* [TASK TO CARRY OUT]: Report all lines of the data below that hold the word "agent".
-=-=-=-=-
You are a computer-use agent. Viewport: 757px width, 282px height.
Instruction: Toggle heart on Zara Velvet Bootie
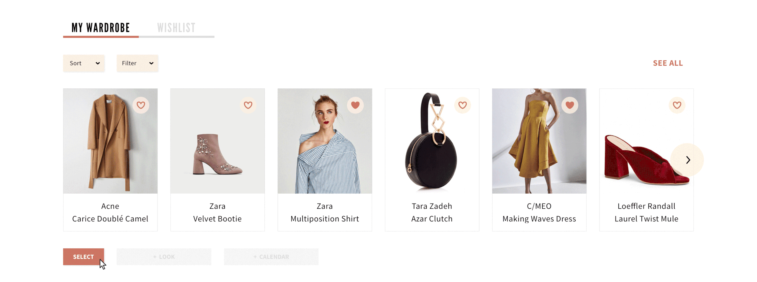click(248, 105)
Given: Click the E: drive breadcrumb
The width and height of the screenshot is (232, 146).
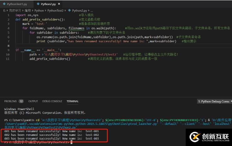Looking at the screenshot, I should coord(4,10).
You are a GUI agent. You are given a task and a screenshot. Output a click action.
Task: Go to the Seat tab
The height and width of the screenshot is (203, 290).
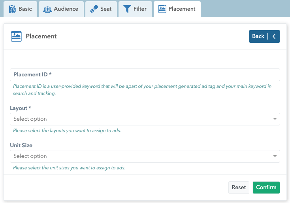[105, 9]
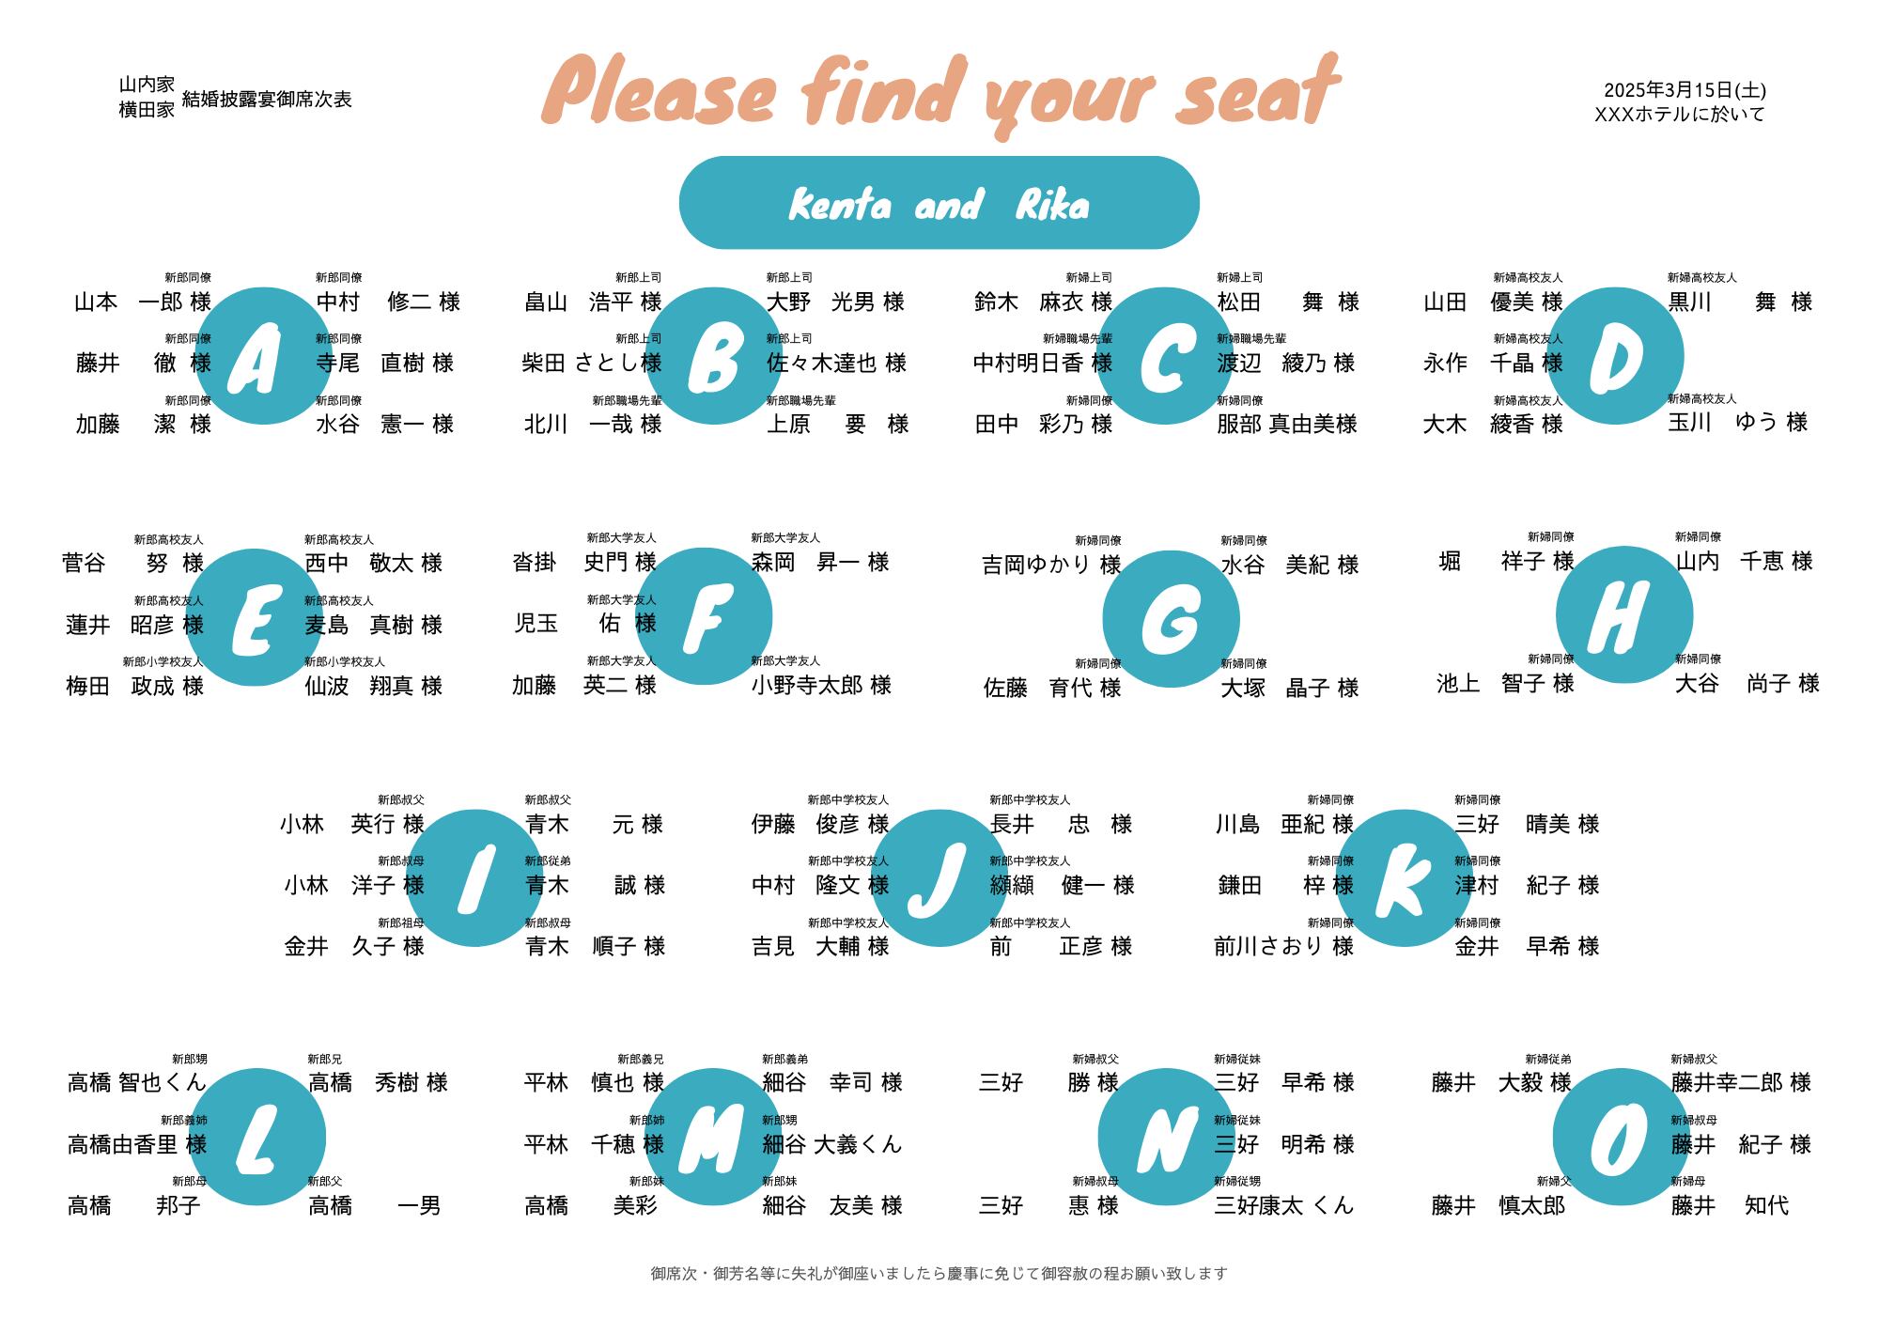Click the table M circle

click(712, 1137)
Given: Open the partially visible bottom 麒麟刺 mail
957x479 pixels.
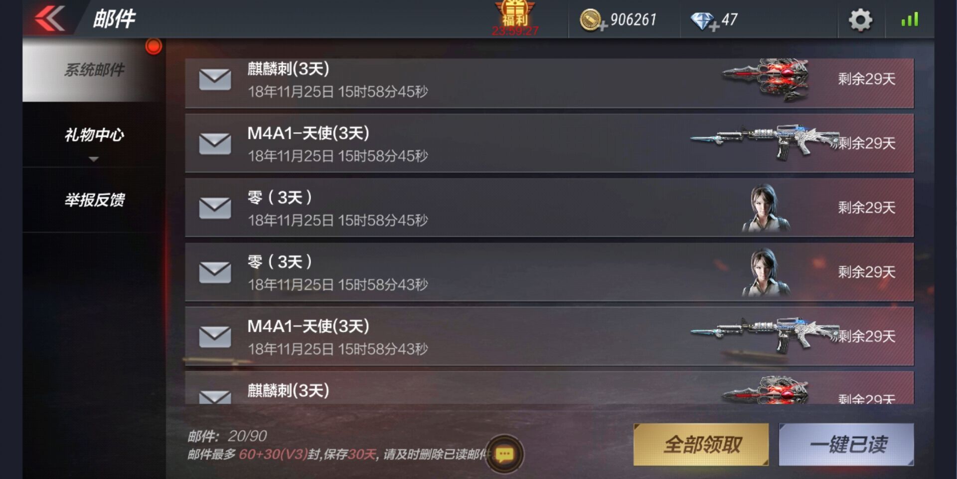Looking at the screenshot, I should click(x=549, y=388).
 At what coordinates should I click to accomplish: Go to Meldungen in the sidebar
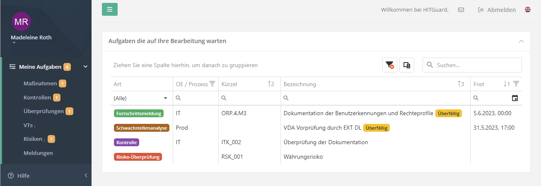[38, 153]
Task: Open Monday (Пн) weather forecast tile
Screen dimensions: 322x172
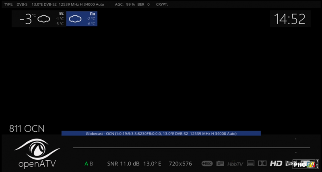Action: point(82,19)
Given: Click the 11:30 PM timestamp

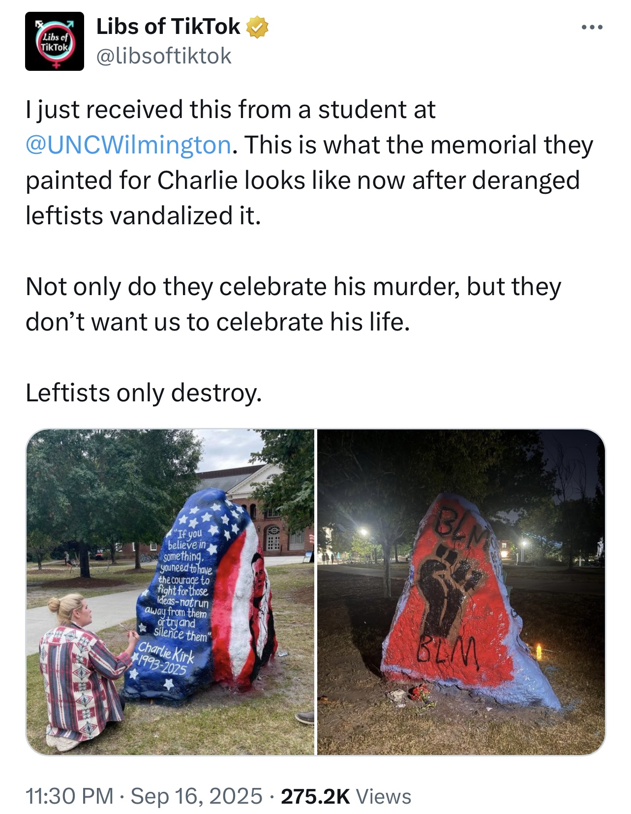Looking at the screenshot, I should point(69,795).

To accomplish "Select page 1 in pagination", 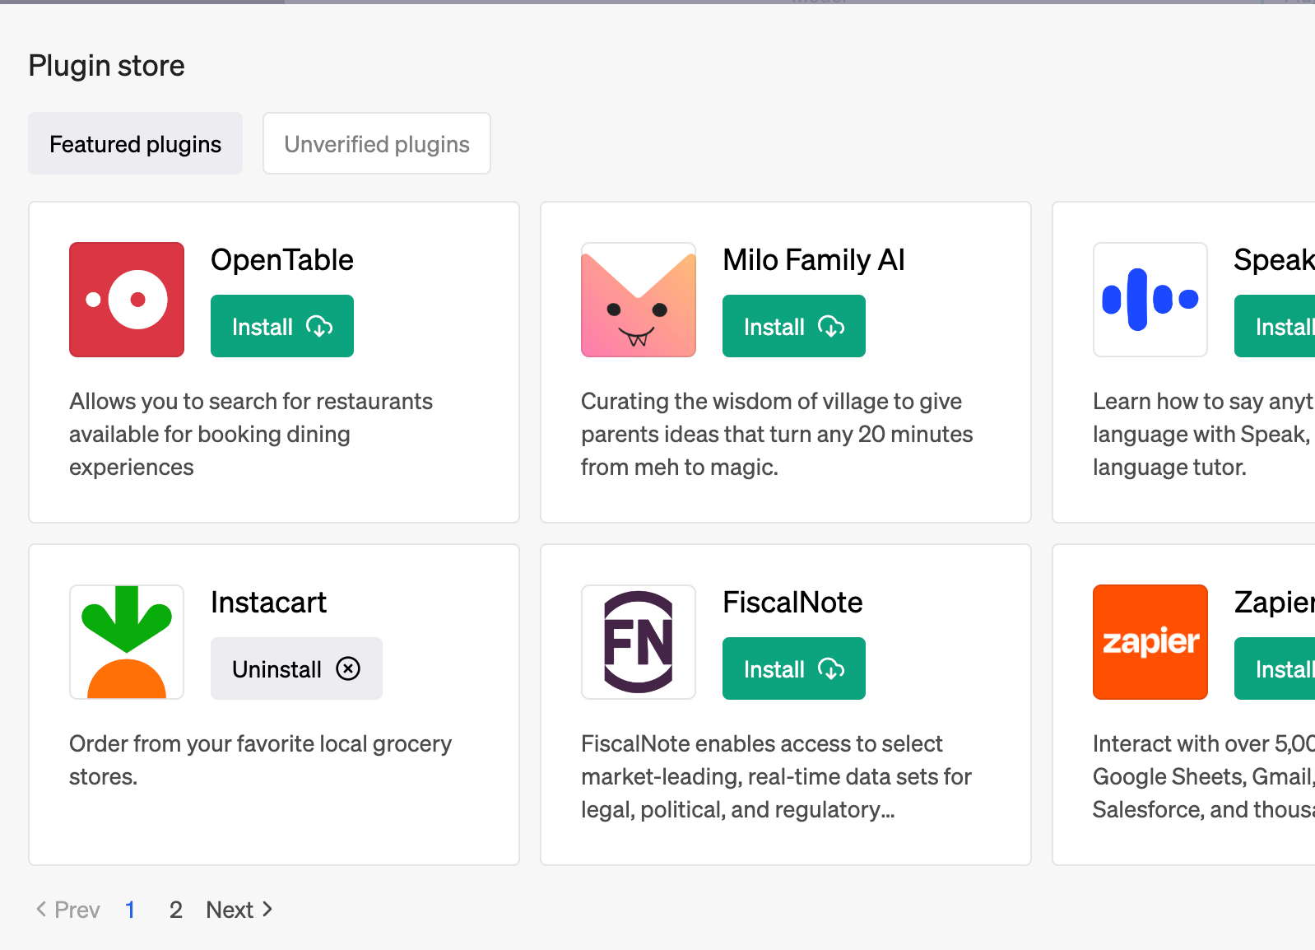I will coord(130,910).
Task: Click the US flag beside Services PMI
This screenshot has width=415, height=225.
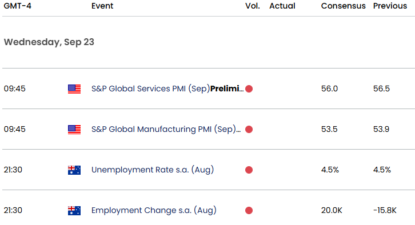Action: [74, 89]
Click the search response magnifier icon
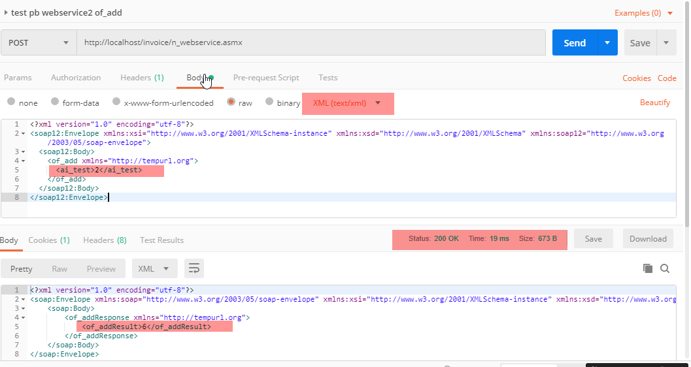Screen dimensions: 691x367 pyautogui.click(x=665, y=268)
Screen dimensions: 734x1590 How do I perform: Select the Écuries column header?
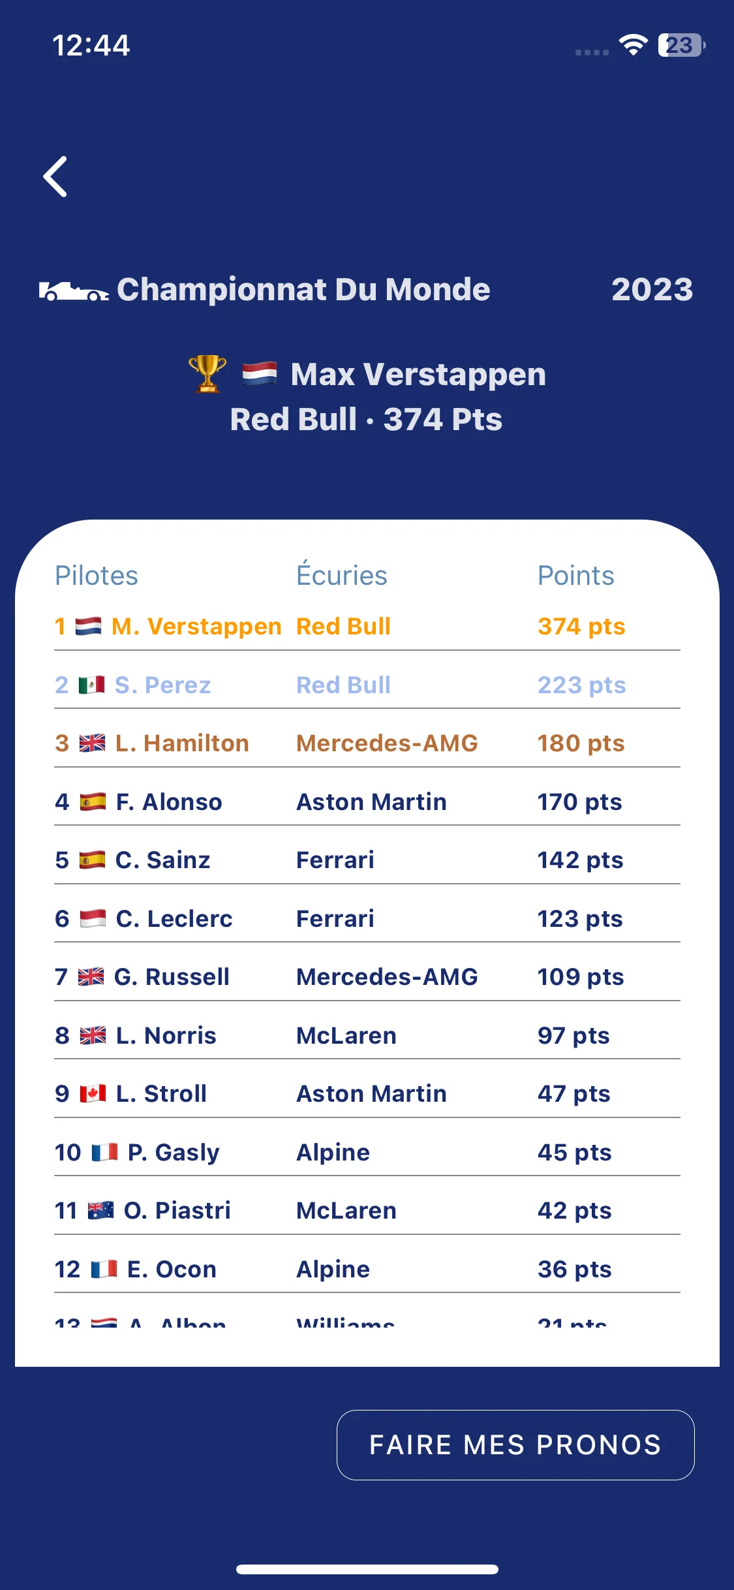342,574
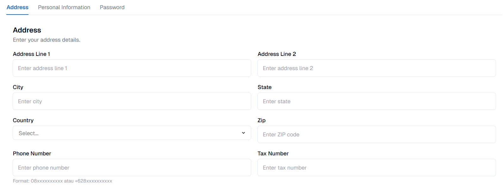Click the Country dropdown chevron arrow

click(244, 133)
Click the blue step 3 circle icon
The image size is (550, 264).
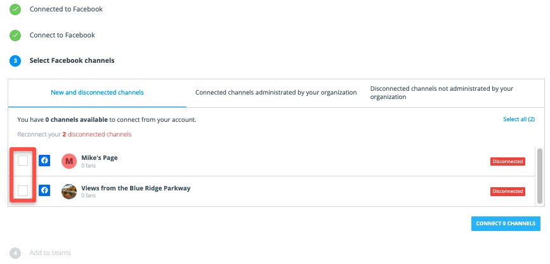(15, 61)
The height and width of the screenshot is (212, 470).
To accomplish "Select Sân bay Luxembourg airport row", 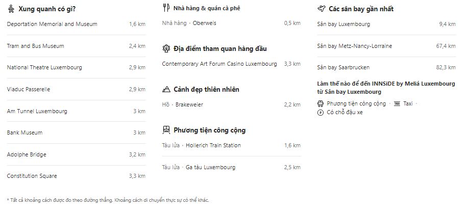I will pyautogui.click(x=343, y=24).
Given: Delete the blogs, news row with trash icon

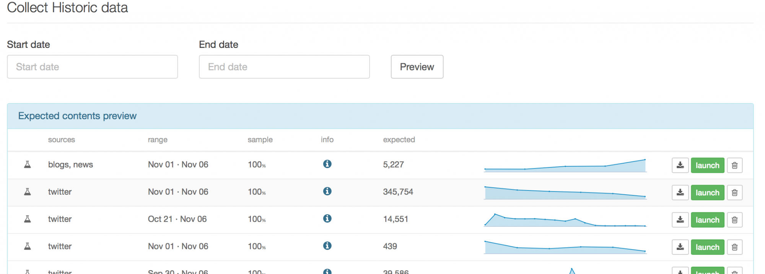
-=-=-=-=-
* [RESPONSE]:
You are a computer-use agent. Viewport: 757px width, 282px height.
You are a GUI agent. You are given a task and a screenshot. Output a click action.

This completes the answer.